→ RECORDS PROVIDED:

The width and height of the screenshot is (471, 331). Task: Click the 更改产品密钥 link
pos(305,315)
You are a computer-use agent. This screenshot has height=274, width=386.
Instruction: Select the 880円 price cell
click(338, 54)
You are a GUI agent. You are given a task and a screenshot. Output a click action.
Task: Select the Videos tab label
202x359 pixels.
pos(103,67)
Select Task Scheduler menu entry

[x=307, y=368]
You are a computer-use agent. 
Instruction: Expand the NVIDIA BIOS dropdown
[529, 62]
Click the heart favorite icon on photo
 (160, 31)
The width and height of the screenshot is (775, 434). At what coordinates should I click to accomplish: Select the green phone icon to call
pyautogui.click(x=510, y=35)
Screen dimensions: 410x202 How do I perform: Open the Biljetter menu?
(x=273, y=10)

→ TASK GOAL:
Copy all the entries verbatim.

→ SOLUTION TO THIS EXERCISE:
The width and height of the screenshot is (471, 331). Task: Click the 更改产品密钥 link
pos(305,315)
You are a computer-use agent. This screenshot has height=274, width=386.
Instruction: Select the 880円 price cell
click(338, 54)
You are a GUI agent. You are given a task and a screenshot. Output a click action.
Task: Select the Videos tab label
202x359 pixels.
pos(103,67)
Select Task Scheduler menu entry

[x=307, y=368]
You are a computer-use agent. 
Instruction: Expand the NVIDIA BIOS dropdown
[529, 62]
Click the heart favorite icon on photo
 (160, 31)
The width and height of the screenshot is (775, 434). At what coordinates should I click to accomplish: Select the green phone icon to call
pyautogui.click(x=510, y=35)
Screen dimensions: 410x202 How do I perform: Open the Biljetter menu?
(x=273, y=10)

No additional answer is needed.